* _Document passage_:
--- Begin ---

To be fair, Yale is in the midst of renovating major buildings on campus — a move that usually reduces energy consumption by improving efficiency. However, with four of the 12 residential college renovations completed, the results have been most disappointing. Before the renovations, the residential colleges consumed around 250 to 300 kwh per square meter. The buildings now use some efficient technologies but have, in fact, sharply increased their energy consumption. The reason? The new rooms are now air-conditioned, more spacious, and have many more plugs for electronics. Newly renovated Berkeley College, for example, uses 568 kwh per square meter — twice as much as its non-renovated counterparts.

To reduce our energy consumption, Yale doesn’t need to divert millions of dollars worth of resources. Consider that in 2002, Yale earned 8.8 percent interest on the $11 billion endowment. The national average return from replacing windows, adding insulation, and undertaking other residential energy efficiency measures, however, is 16 percent annually — significantly higher than Yale’s return on the endowment. Further, the investments in stocks, mutual funds and real estate are subject to the whims of the market.

Savings from energy efficiency, on the other hand, are very low risk since the University buildings remain in steady use. The University could save money and save energy at the same time.

To prod the University in the right direction, the nine students in the Yale Climate Initiative have created a comprehensive inventory that includes emissions from all Yale buildings, power plants, the University fleet of cars, and business travel. Our group has recommended areas where the University can save energy and cut costs.

For students living in dorms, for example, heat is absolutely free, so wasteful practices such as opening the window in the winter are commonplace. For a few dollars a room, small energy monitors could be attached to each radiator to record the energy consumption of each student. Any savings recorded by the monitors could then be shared equally between the student and the University. This would give students the incentive to keep the heat turned down while maintaining the University’s incentive to upgrade the windows and insulation. If such a program reduced energy consumption from the heating and cooling of dormitories by 10 percent, Yale could hand the students in each college $10,000 per year to host college events and could still pocket $125,000 for itself.

By far the greatest area for improvement at Yale is in energy monitoring. There is currently no office that can say how much energy each building is using. The lack of organization is remarkable considering that Yale spends upwards of $50 million each year on electricity, heating, and cooling. Maxnet, the University’s database that records building-by-building energy consumption, contains such serious flaws that it misses over 16 percent of the total energy demand. Further, since a lot of Maxnet data is manually entered, it is rife with errors. Many buildings appear twice or not at all, while others have error-filled records with implausibly low levels of energy consumption. The University can’t cut energy that it can’t count.

By creating an accurate and up to date monitoring system and implementing minor energy efficiency measures throughout the University, Yale could save money and save energy. More importantly, a concerted effort to improve energy efficiency would reduce greenhouse gas emissions and help the United States comply with a treaty our President has rejected.



Nalin Sahni is a student in the School of Forestry and Environmental Studies. He is a Member of the Yale Climate Initiative.

--- End ---

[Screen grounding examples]
--- Begin ---

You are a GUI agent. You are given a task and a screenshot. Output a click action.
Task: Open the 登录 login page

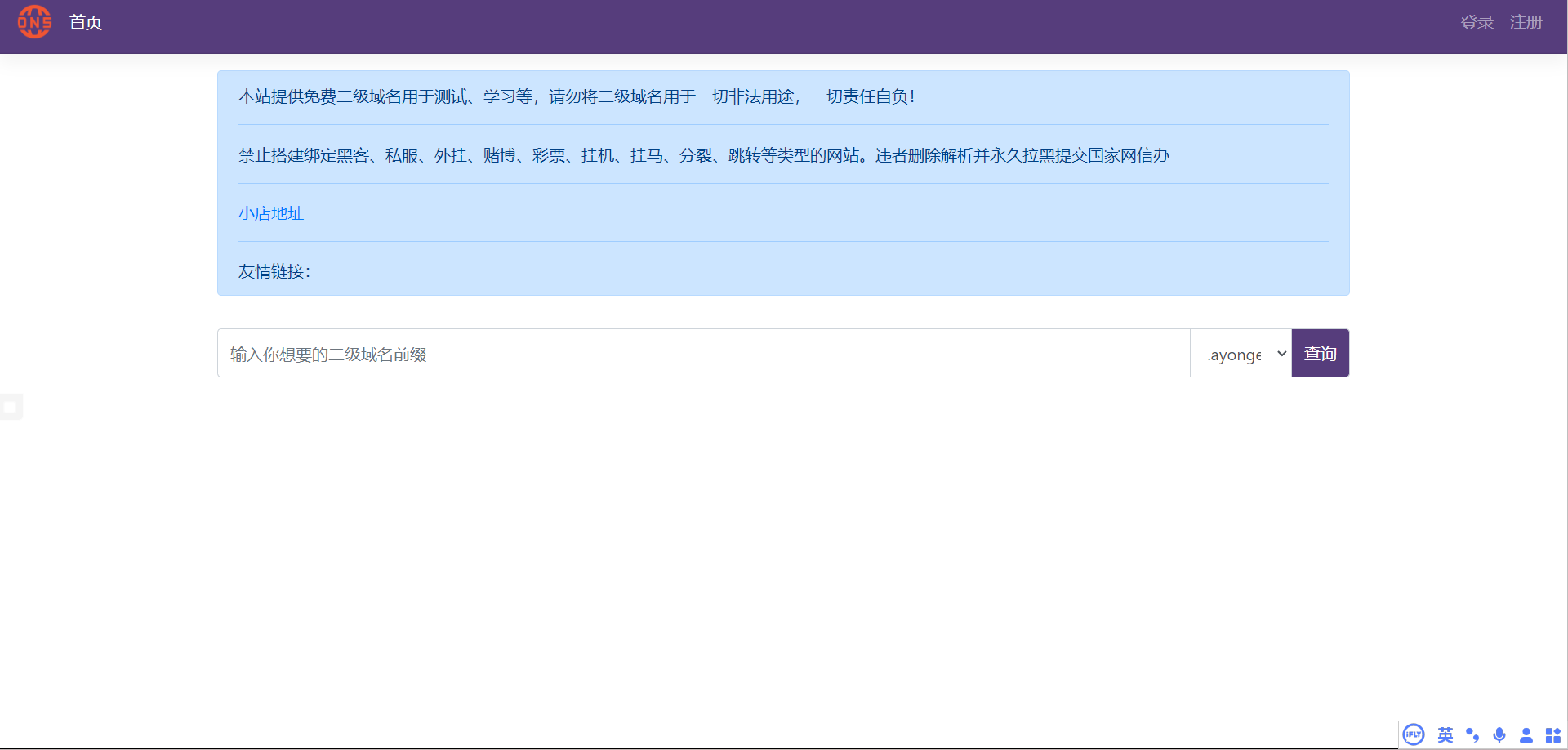tap(1477, 23)
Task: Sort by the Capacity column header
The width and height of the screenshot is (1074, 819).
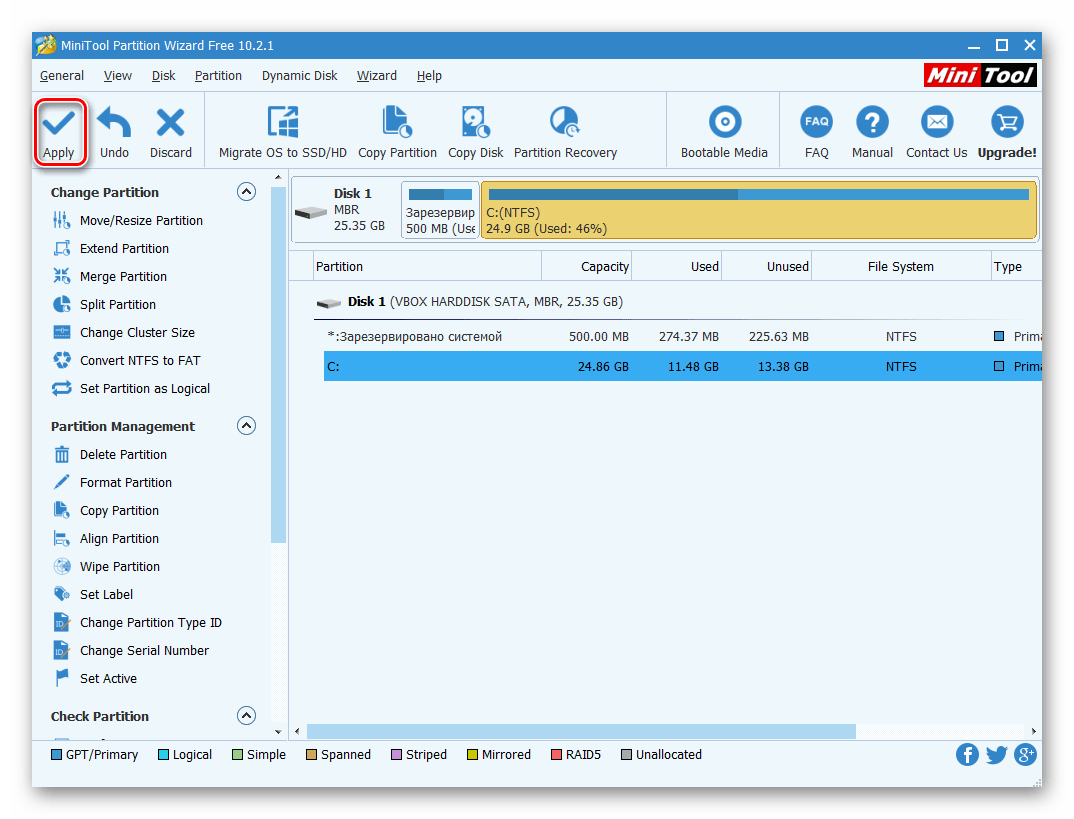Action: 587,267
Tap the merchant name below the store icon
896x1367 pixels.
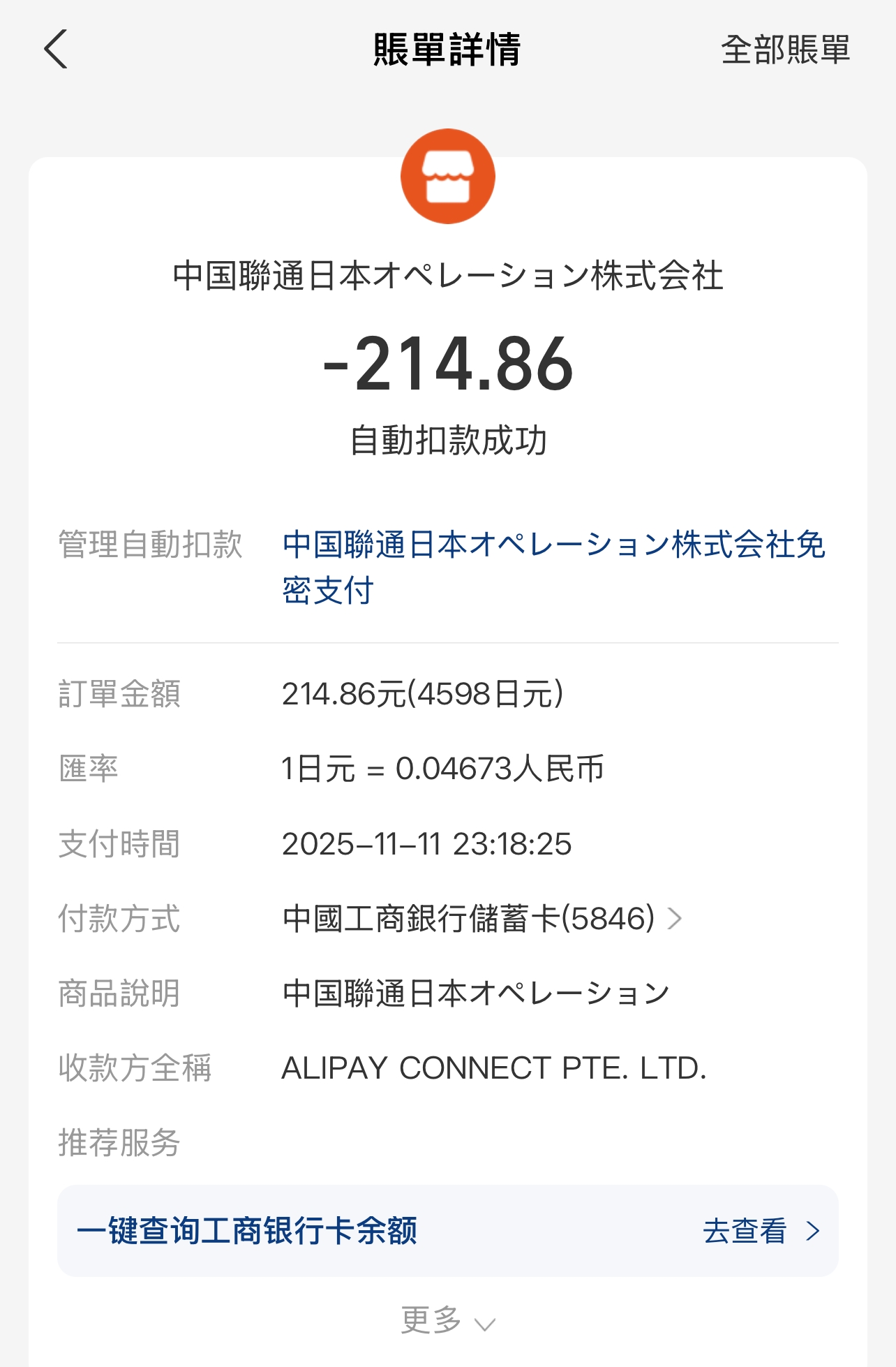448,276
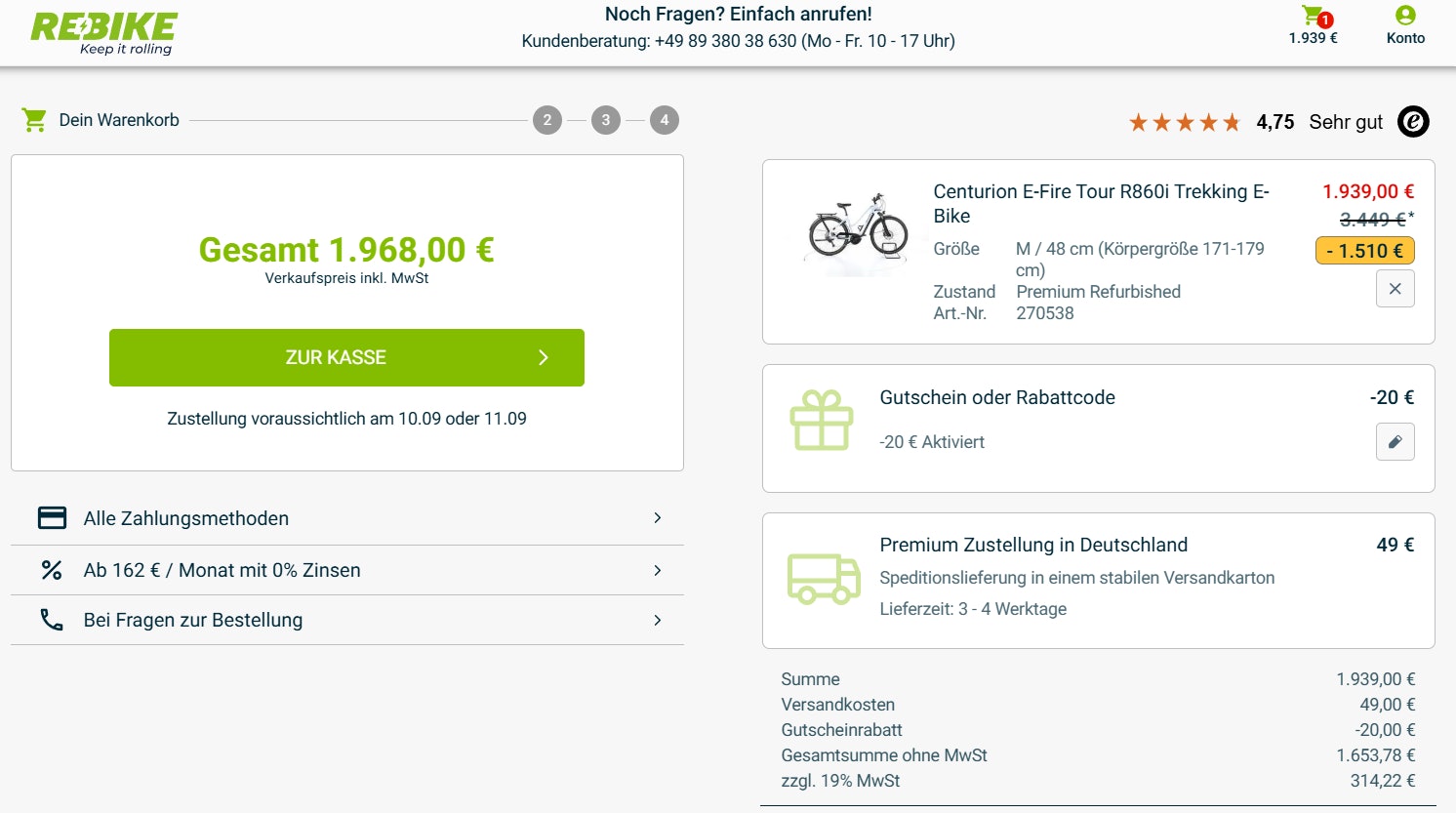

--- End ---

* _Exercises_:
A) Quote the essay on Yale's energy use from "By creating an" to "President has rejected.".
B) Render this sentence from the essay on Yale's energy use in Spanish: "The University can’t cut energy that it can’t count."
The data above is separate from the essay on Yale's energy use.

* _Outputs_:
A)
By creating an accurate and up to date monitoring system and implementing minor energy efficiency measures throughout the University, Yale could save money and save energy. More importantly, a concerted effort to improve energy efficiency would reduce greenhouse gas emissions and help the United States comply with a treaty our President has rejected.

B) La Universidad no puede reducir la energía que no puede contabilizar.